Yapılmak zorunda, bu birincisi.
İkincisi, bunu yapmayan ve yapamayanların bir süre sonra iyice etkisizleşeceğini, yok olma noktasına geleceklerini de söylemek lazım. Türkiye solunun bir kısmının maalesef içinden geçtiğimiz sürecin omuzlarımıza yüklediği sorumlulukları en hafif deyimle söylersek, idrak edemediğini ifade etmek gerekiyor.
Görebildiğimiz kadarıyla, en geniş anlamıyla Türkiye solunda, kabaca iki eğilim belirginlik kazanmış durumda. Bunlardan bir tanesi bu dönemi “riskli alanlara” girmeden, amiyane tabirle “kafa göstermeden” geçirmeye çalışıyor. Bu yaklaşımın güncel bir anlamı olmadığı zaten açık, tarihsel açıdan da yanlış olacağını vurgulamak gerekir.
Bize göre yapılması gereken tam tersidir. Böylesi dönemlerde tarih devrimcileri göreve çağırır ve yapılması gereken ilk iş, bir kaç adım öne çıkmaktır. Dikkat edilirse görülecektir, iktidar aslında adım adım acı eşiğimizi yükselterek ilerliyor, dün olmaz/yapamaz dediğimiz ne kadar alçaklık varsa kısa bir süre sonra hayata geçiyor ve hep daha derine doğru devam ediyor. Öyleyse bir kere barikatı mümkün olduğunca önde kurmak zorundayız. Olabildiğince, yapabildiğimiz kadar ileride bir direniş hattı inşa etmemiz gerekiyor.
Üç; bu “en ileri direniş mevzisi” mümkün olduğunca, dağılmış-atomize olmuş toplumsal muhalefet güçlerini, devrimci-direnişçi kuvvetleri bir araya getirmelidir. Geride kalan dönem hiç kimsenin bunu kendi başına yapamayacağını son derece acı biçimde deneyimlediğimiz bir dönem oldu.
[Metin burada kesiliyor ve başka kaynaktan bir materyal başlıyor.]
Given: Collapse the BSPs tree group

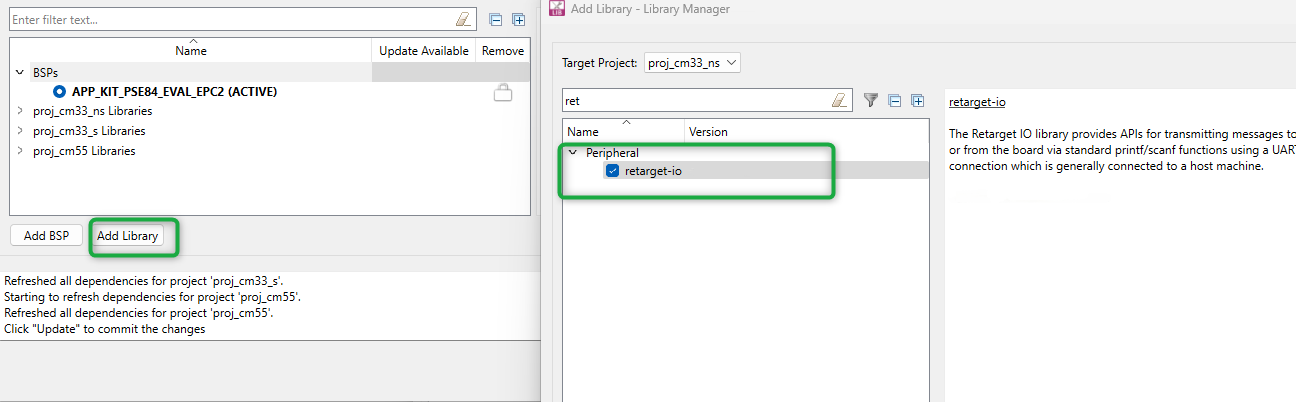Looking at the screenshot, I should click(x=20, y=73).
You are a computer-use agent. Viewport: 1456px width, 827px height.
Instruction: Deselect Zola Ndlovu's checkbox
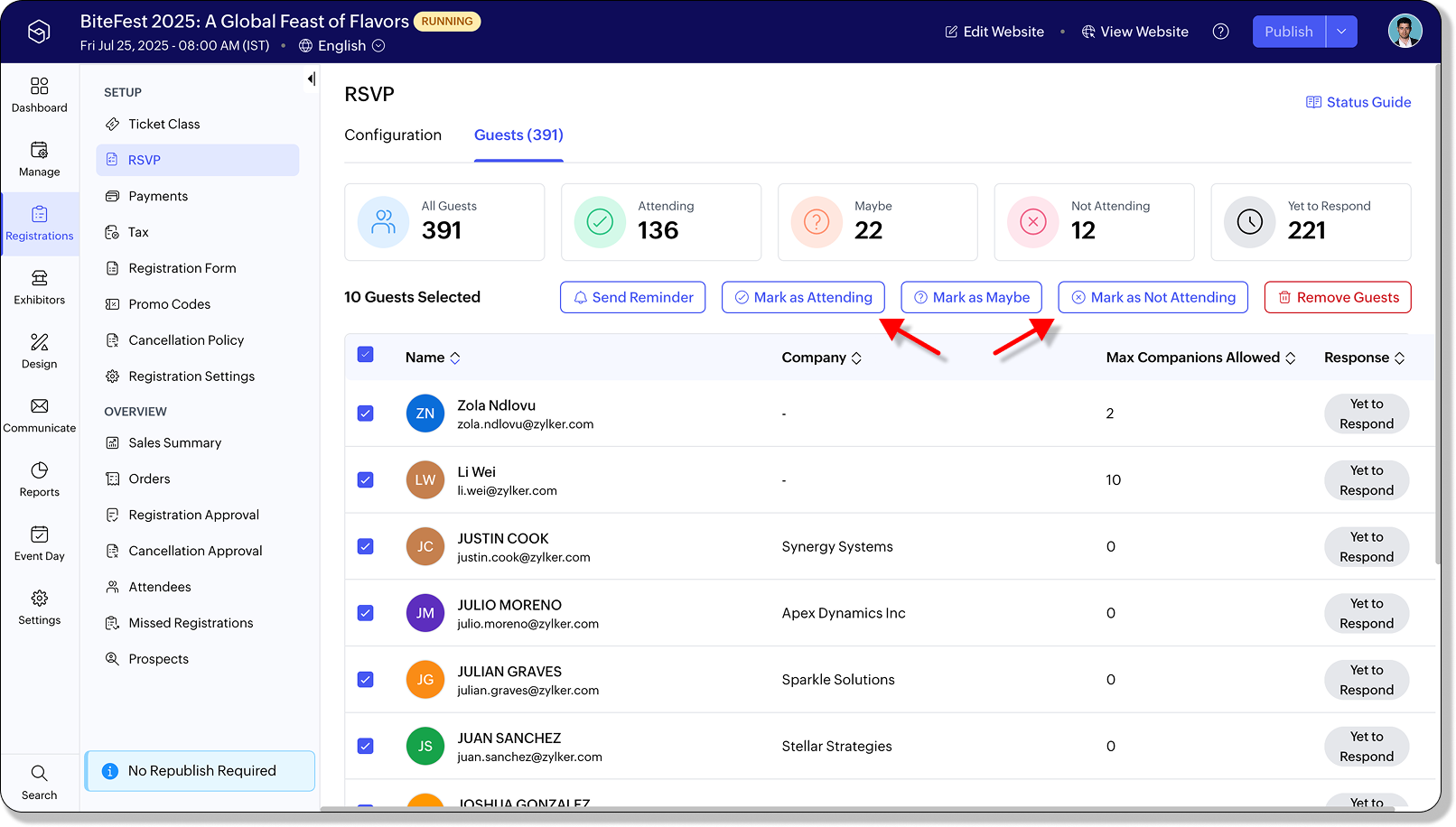pos(366,414)

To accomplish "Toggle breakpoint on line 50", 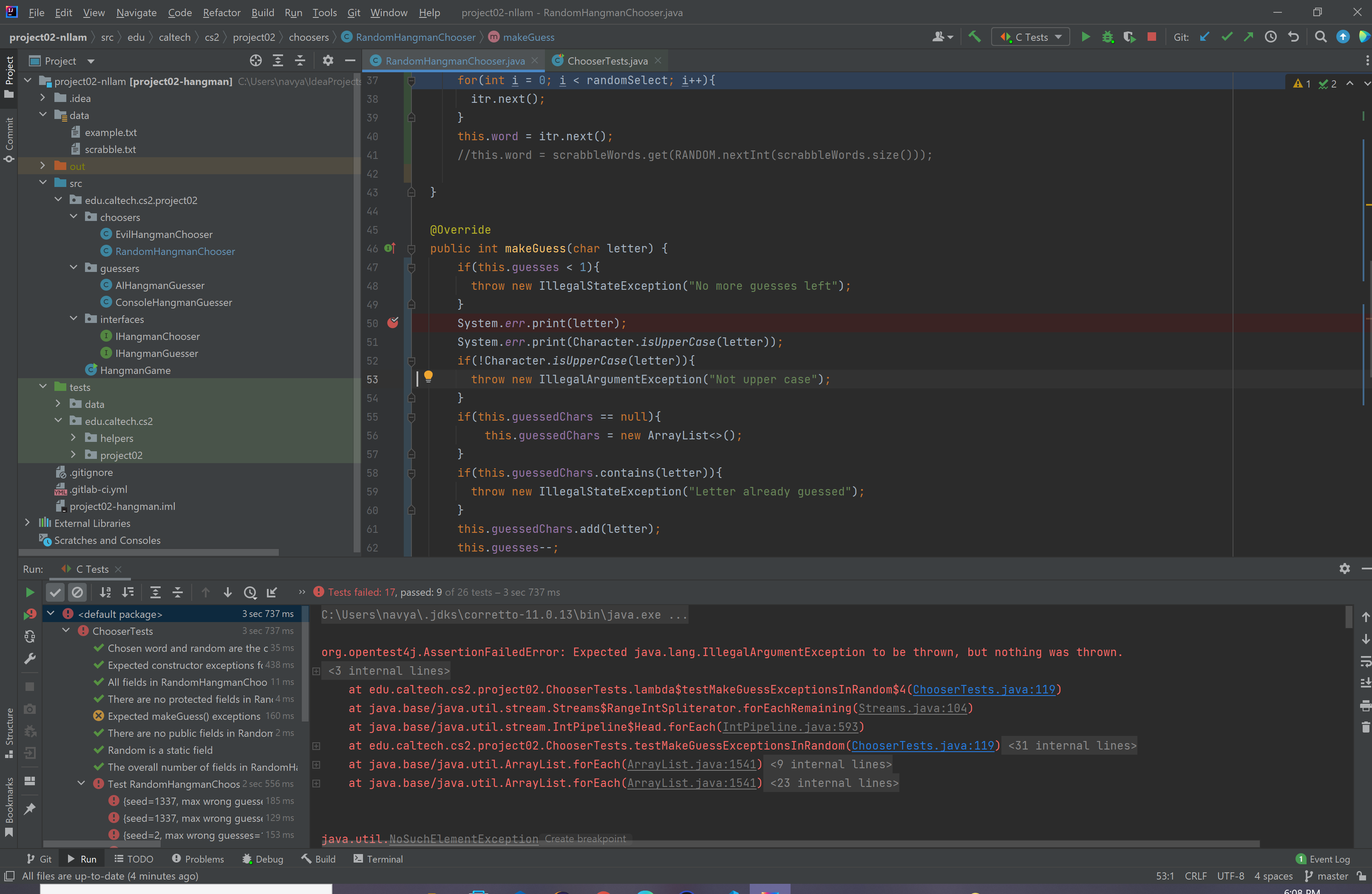I will click(x=393, y=323).
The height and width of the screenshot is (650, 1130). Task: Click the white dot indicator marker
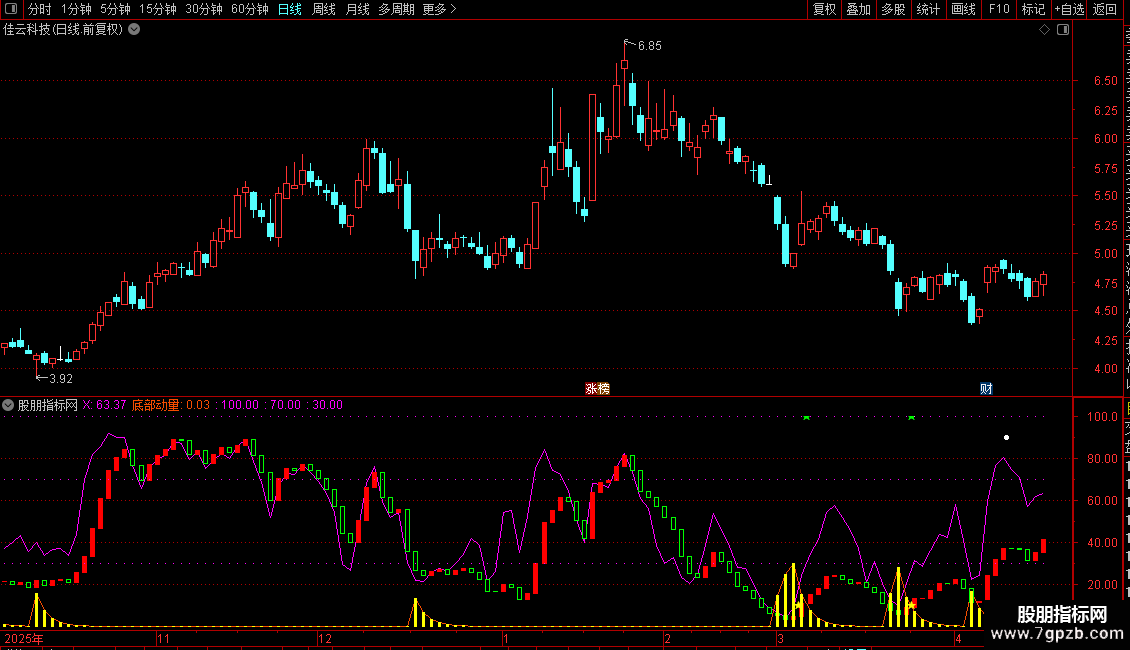(x=1007, y=437)

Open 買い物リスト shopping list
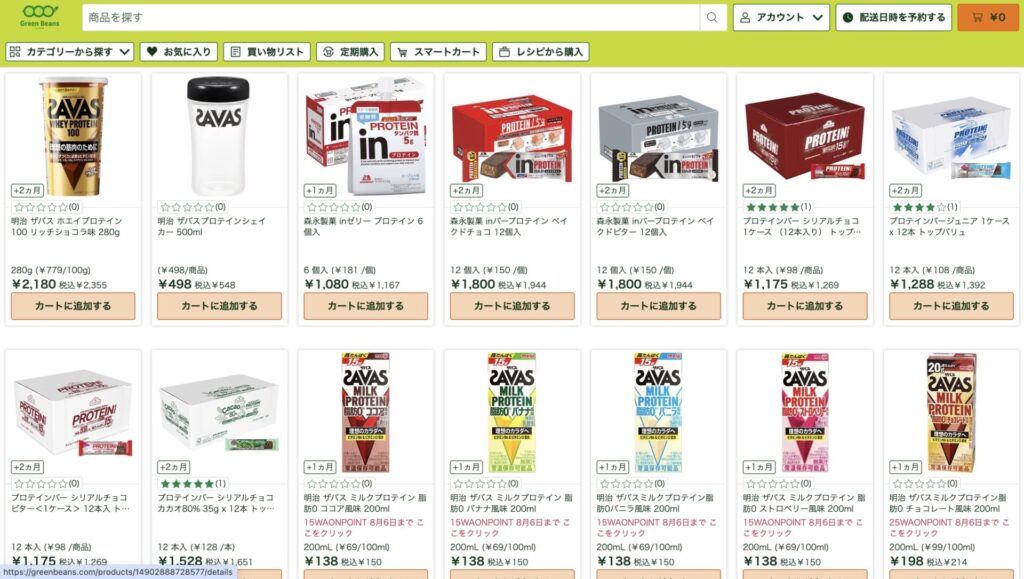point(267,52)
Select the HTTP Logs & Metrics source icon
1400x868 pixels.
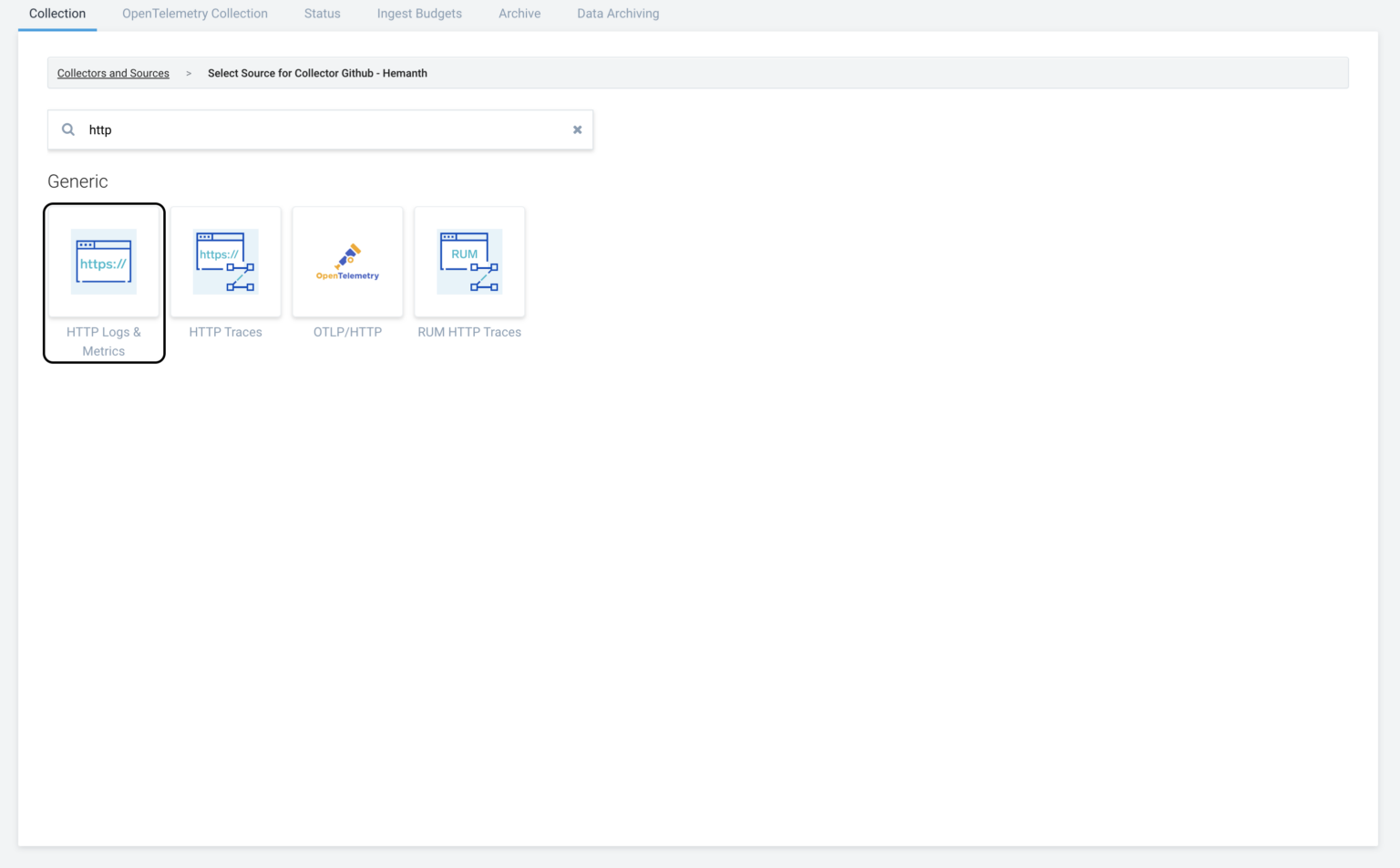pyautogui.click(x=104, y=262)
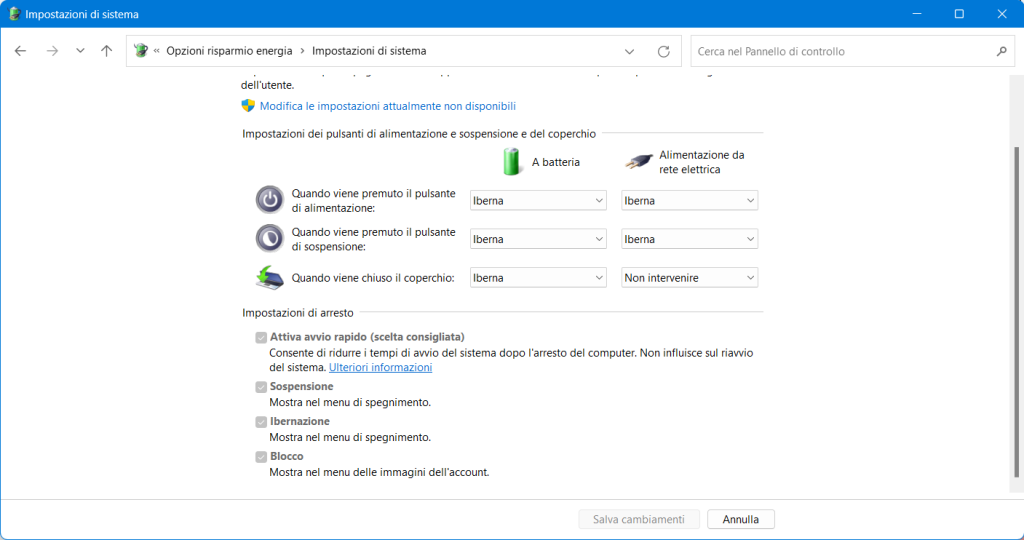Toggle the Ibernazione checkbox
The width and height of the screenshot is (1024, 540).
pos(261,422)
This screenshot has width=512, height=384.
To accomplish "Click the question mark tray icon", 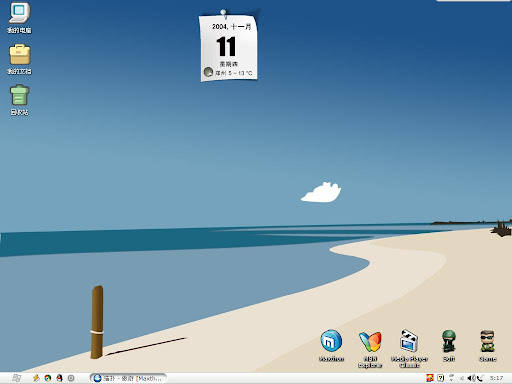I will click(441, 378).
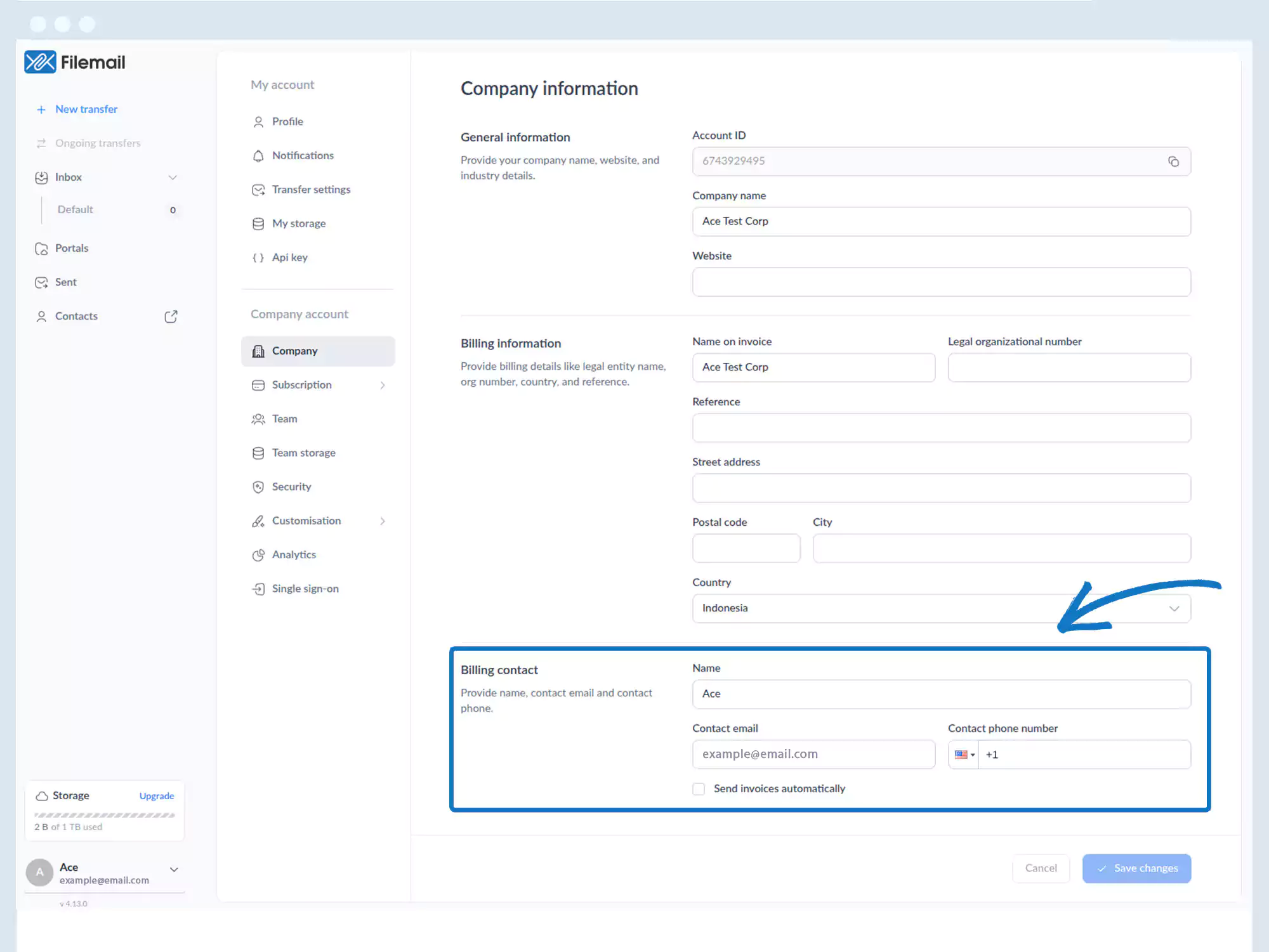Click the Notifications bell icon
The height and width of the screenshot is (952, 1269).
[x=258, y=156]
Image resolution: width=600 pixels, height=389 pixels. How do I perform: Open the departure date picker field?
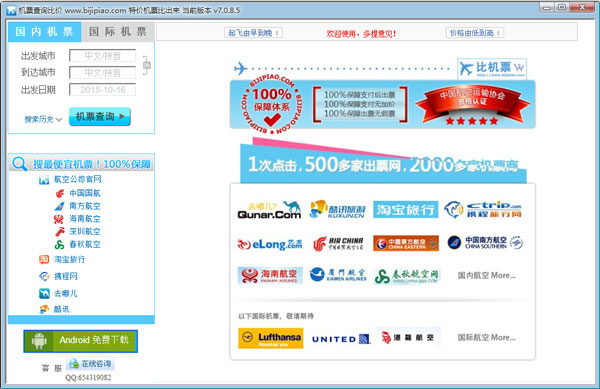tap(103, 90)
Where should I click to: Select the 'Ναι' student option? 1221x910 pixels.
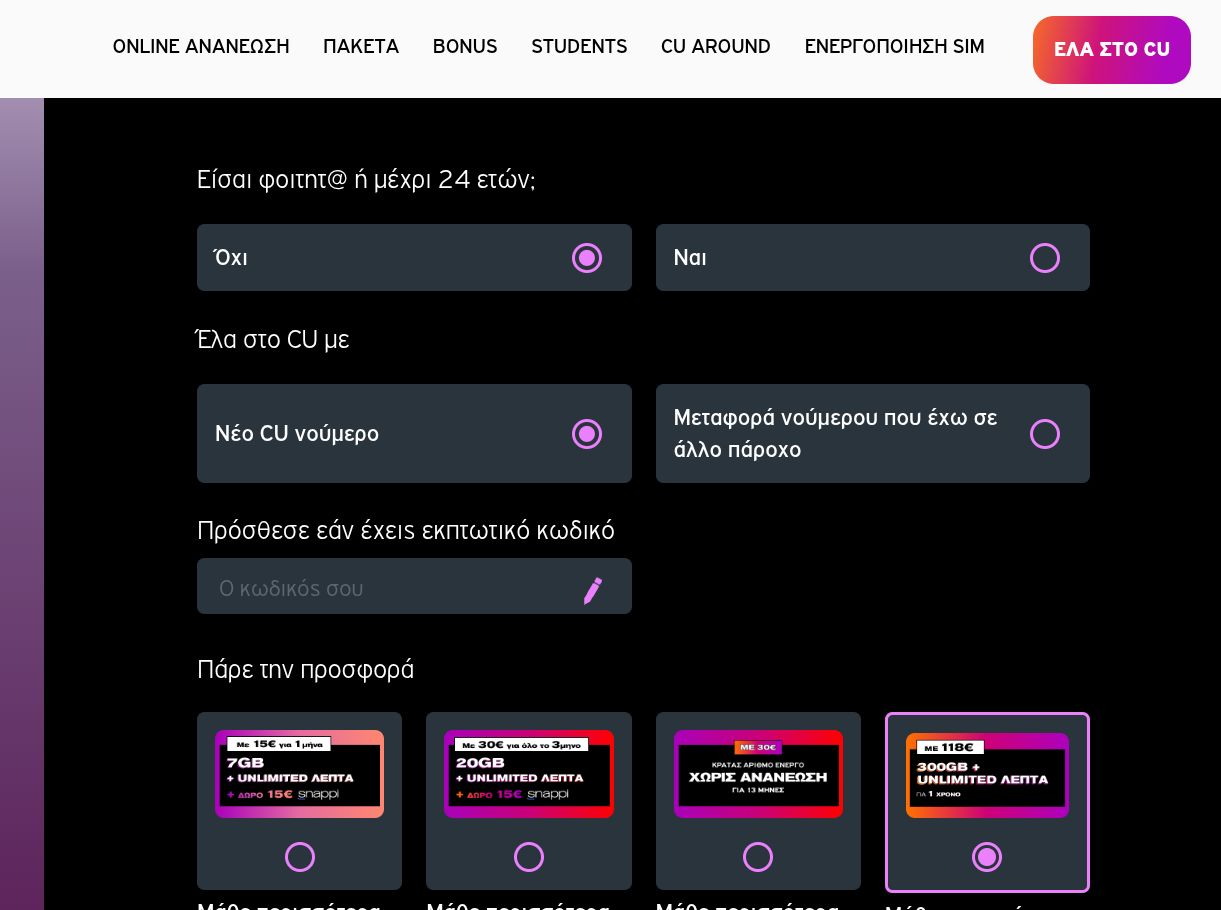(1044, 258)
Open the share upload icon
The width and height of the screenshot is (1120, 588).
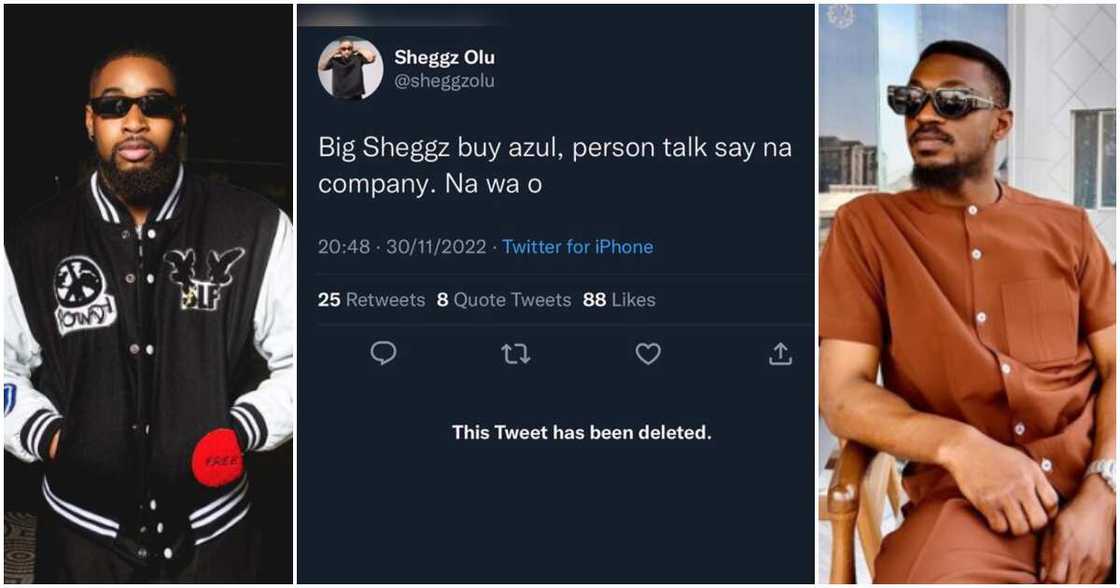780,353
Basit anlamıyla bir yan yana gelişten veya her derde deva “birlik”ten söz etmiyorum. Saray Rejimi ile karşı karşıya gelmekten, bedel ödemekten çekinmeyenlerin bu mücadeleyi birleşik bir zeminde yürütmesi durumunda, bu iktidar karşısında yıllardır bitmek bilmeyen bir direniş sergileyen milyonların yeniden ayağa kalkabileceğini düşünüyoruz. Epey uzun diyebileceğimiz bir zamandır ve kesintisiz olarak süren baskı ve şiddet politikalarına rağmen, bu iktidara teslim olmayan milyonlara karşı bir sorumluluğumuz var.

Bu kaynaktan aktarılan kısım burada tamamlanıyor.